### [Work to be completed]
Pictures in the listing below are skipped, while the lines from the "Where should I" line through the "You are a computer-use" line are returned word for word.

### [Excerpted data]
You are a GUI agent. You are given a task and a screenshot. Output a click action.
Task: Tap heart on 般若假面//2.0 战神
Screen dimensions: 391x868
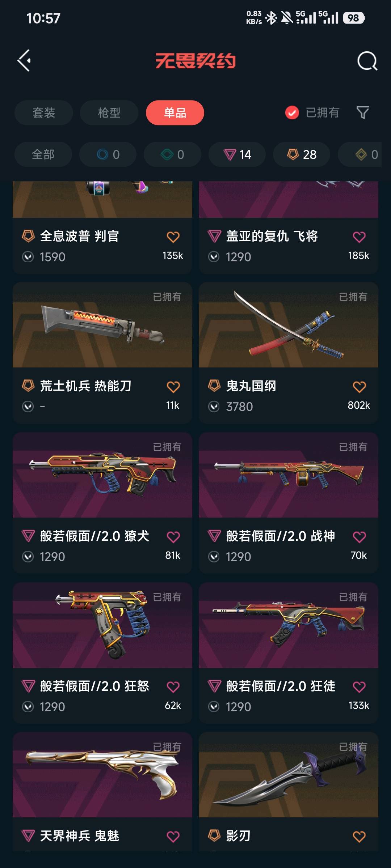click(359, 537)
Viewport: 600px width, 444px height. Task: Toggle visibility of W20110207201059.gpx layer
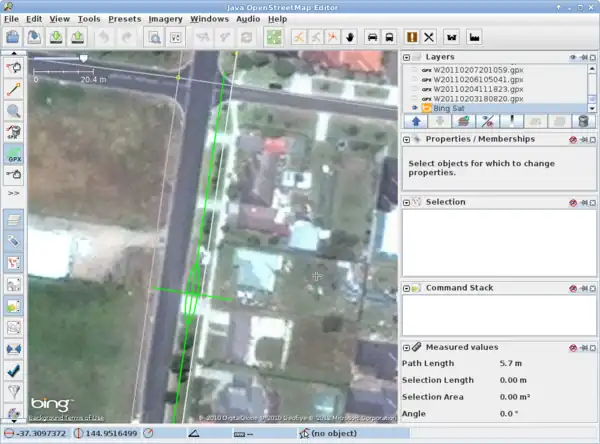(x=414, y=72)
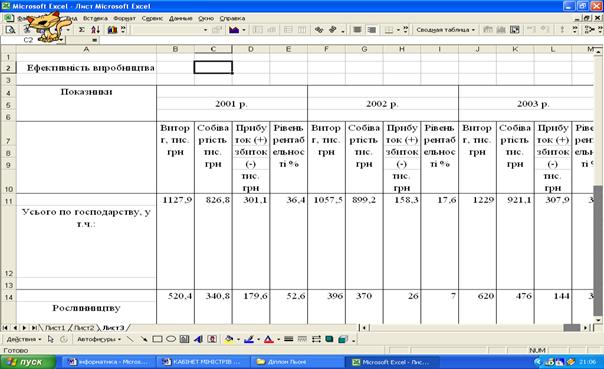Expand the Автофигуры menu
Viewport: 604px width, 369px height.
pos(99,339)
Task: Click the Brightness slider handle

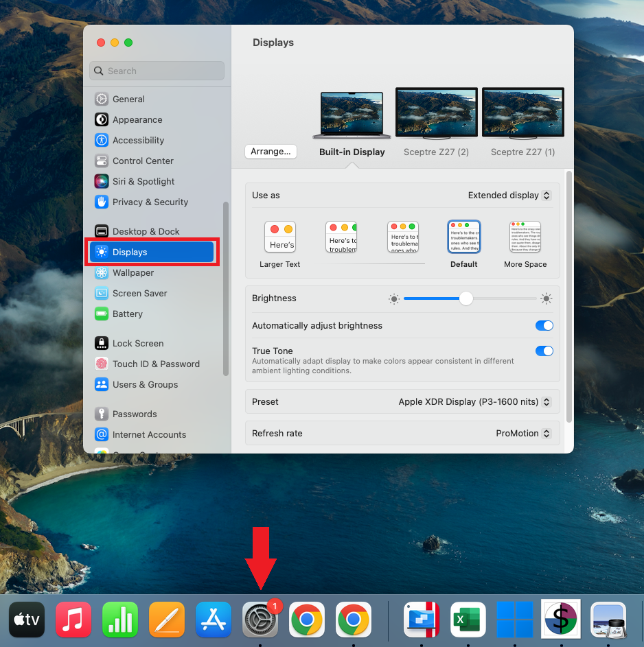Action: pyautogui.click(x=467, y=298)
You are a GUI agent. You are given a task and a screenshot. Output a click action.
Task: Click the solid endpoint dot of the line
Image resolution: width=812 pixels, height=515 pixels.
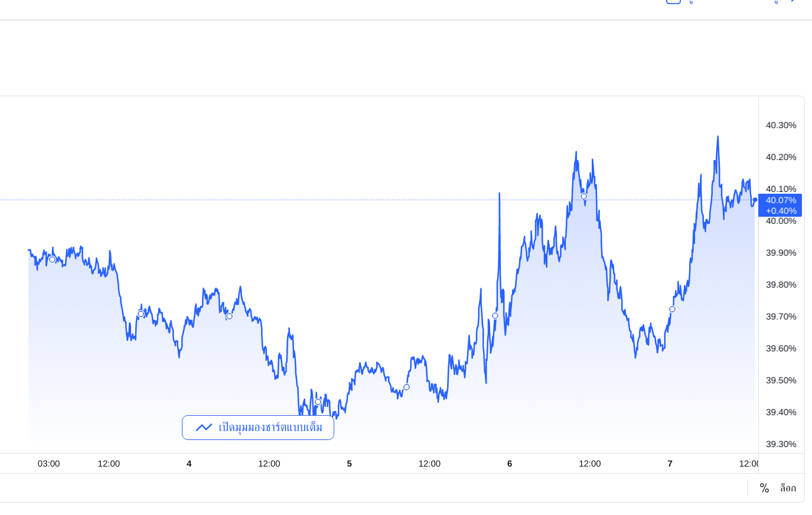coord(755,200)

* * *

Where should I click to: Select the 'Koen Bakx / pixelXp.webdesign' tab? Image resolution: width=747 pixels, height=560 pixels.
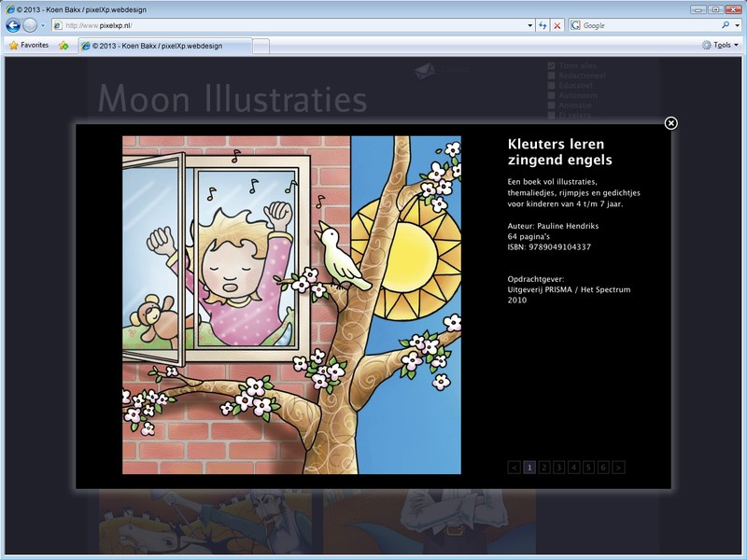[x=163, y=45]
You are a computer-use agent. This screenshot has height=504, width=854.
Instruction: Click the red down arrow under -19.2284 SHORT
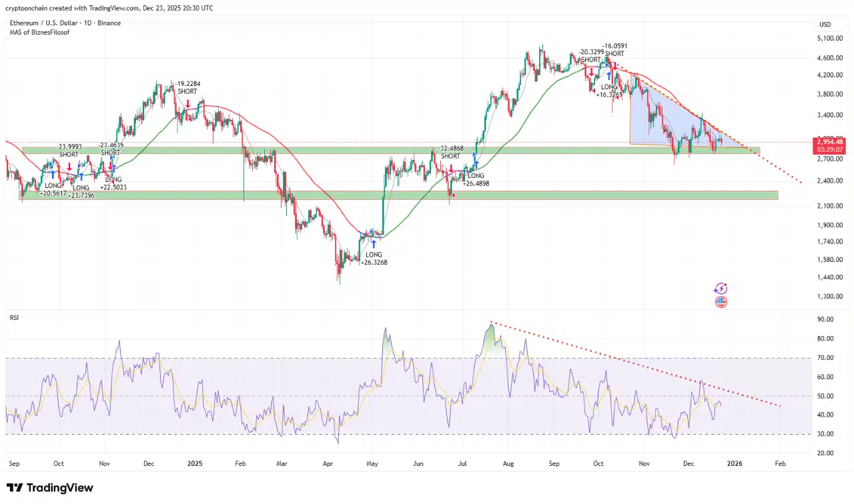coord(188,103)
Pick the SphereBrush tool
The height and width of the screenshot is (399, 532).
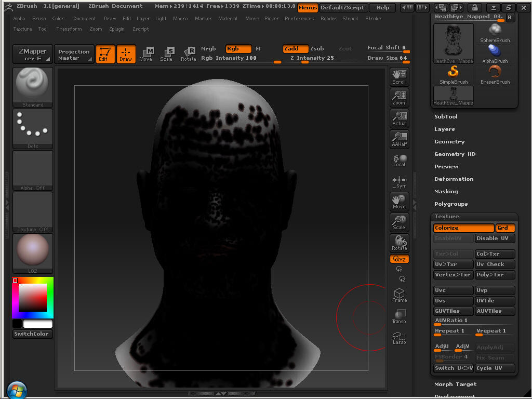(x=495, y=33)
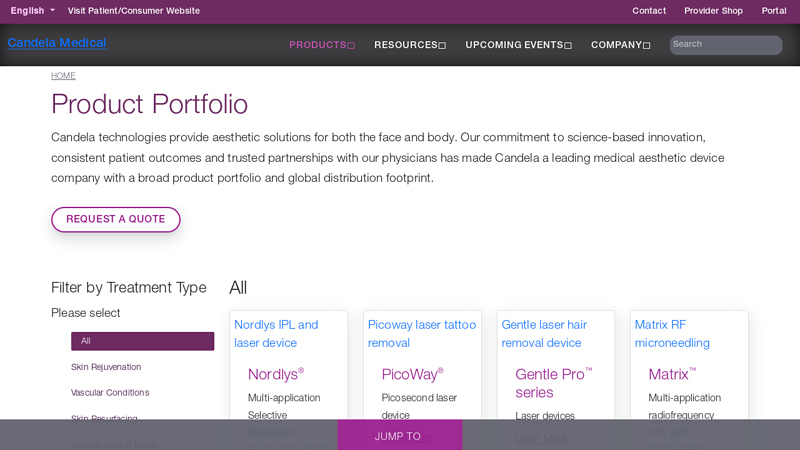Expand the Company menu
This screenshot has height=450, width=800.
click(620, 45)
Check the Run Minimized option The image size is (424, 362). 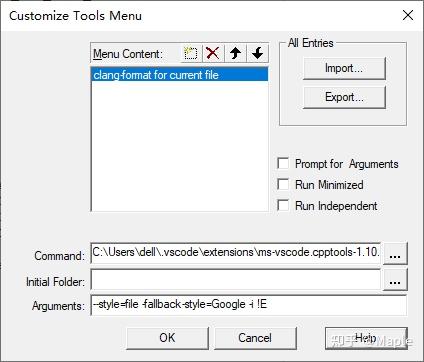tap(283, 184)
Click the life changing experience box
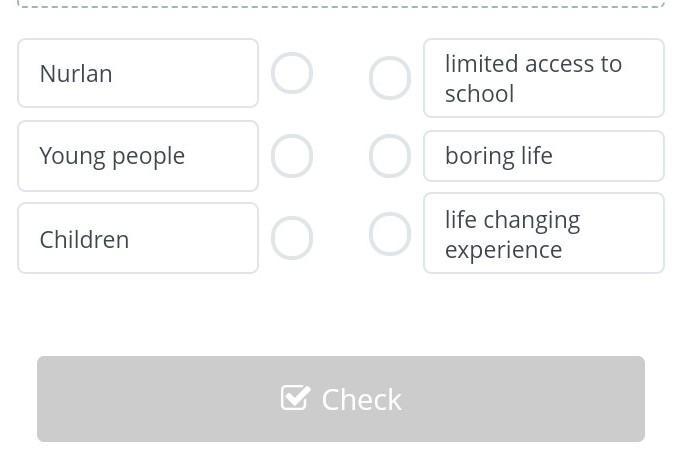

...

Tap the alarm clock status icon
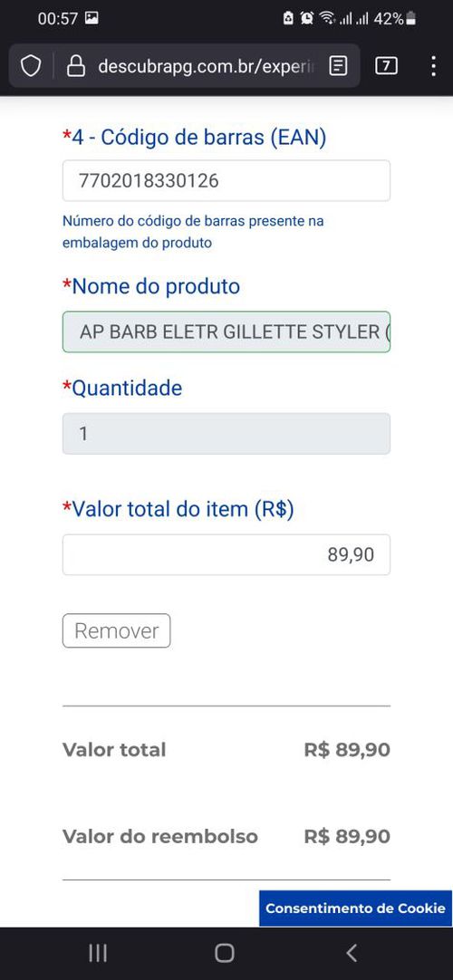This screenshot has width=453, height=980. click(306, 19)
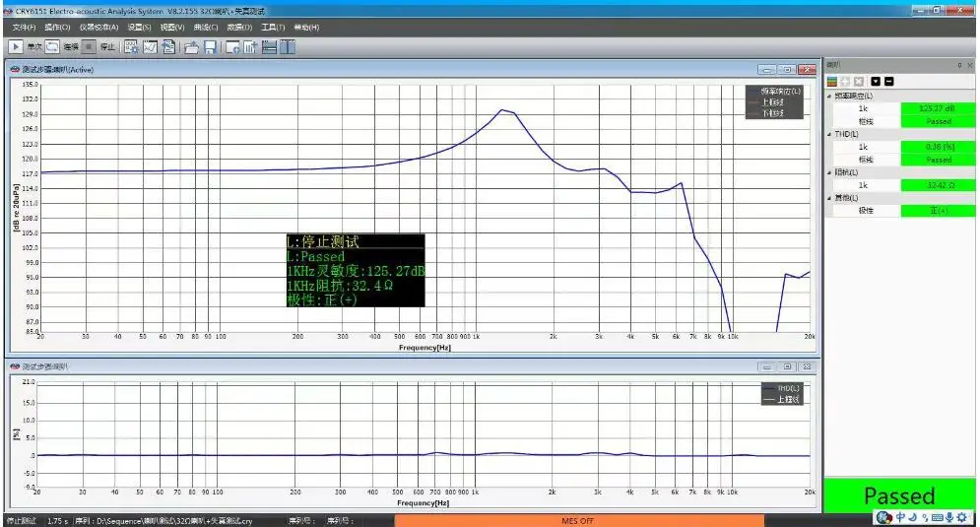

### [The answer]
Where should I click to: Select the 'Koen Bakx / pixelXp.webdesign' tab? Image resolution: width=747 pixels, height=560 pixels.
[x=163, y=45]
You are a computer-use agent. This screenshot has height=504, width=854.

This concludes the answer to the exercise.